Furthermore, this president’s desire to “spread the wealth around” is well known. What is less well-known is whether this latest attempt to woo private enterprise is one in which the implied quid pro quo of government helping business so business will help America is a request–or a demand. Despite the president’s assertion he was speaking to the Chamber ”in the interest of being more neighborly,” such neighborliness stands in stark contrast to the president’s contention that the Chamber used foreign campaign donations to fund Democrat opponents during the 2010 election, absent a shred of evidence presented, then or since. ”[Republicans] are being helped along this year by special-interest groups that are spending unlimited amounts … without ever disclosing who’s behind all these attack ads,” Mr. Obama said at an October rally in Philadelphia for Senate candidate Joe Sestak. “It could be the oil industry. It could even be foreign-owned corporations. You don’t know because they [the Chamber of Commerce] don’t have to disclose.”

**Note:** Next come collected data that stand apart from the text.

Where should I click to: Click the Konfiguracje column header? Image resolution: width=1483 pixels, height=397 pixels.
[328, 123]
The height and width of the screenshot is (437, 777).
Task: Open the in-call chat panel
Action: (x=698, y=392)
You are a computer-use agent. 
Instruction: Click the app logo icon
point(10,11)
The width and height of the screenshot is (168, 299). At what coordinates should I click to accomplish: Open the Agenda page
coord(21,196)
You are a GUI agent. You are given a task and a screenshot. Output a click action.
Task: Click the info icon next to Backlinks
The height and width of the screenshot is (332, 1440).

Thus, it is not wholly unreasonable to consider the president’s latest proposal a veiled threat. House Speaker John Boehner (R-OH) thinks so. ”It’s clear from his policies that President Obama isn’t as interested in winning the future as he is in rigging it for big government,” said Boehner. Therein lies the crux of the issue. Despite trillions of dollars of Keynsian stimulus policies, which have illuminated the government’s inability to stimulate the economy, this president remains convinced government must be an indispensable partner in job creation. Businessmen themselves? One suspects their desires could be reduced to one phrase: get government out of the way and let us do what we do best.
How do the two sides come to a meeting of the minds? Absent overt government coercion, it will be the president’s hand that is forced. If employment remains high through the 2012 election cycle, Mr. Obama is a goner, even if he attempts to lay the blame on Republicans. Like a quarterback in football or a pitcher in baseball, the man at the top gets most of the credit or blame–rightly or wrongly–for economic performance. Last month’s paltry addition of 35,000 jobs when economists were expecting 150,000 (a sign that the aforementioned “increase in demand” may be illusory), is an ominous development, as was the “drop” in unemployment which represented nothing more than the reality that greater numbers of Americans have given up looking for work.
The central conceit of this administration is that what Mr. Obama and company consider “innovative” is premised on one of the most shop-worn socialist/Marxist theories in history: the belief that central planners, aka “enlightened” government bureaucrats, can make better decisions about the economy than millions of Americans acting in their own self-interest. They cannot. A business community “sitting” on almost two trillion dollars represents a massive “no confidence vote” on such economic policies.
It is a vote based largely on the idea that far too much of “other people’s money” is being spent to sustain that which is utterly anathema to free enterprise.
Arnold Ahlert is a contributing columnist to the conservative website, JewishWorldReveiw.com.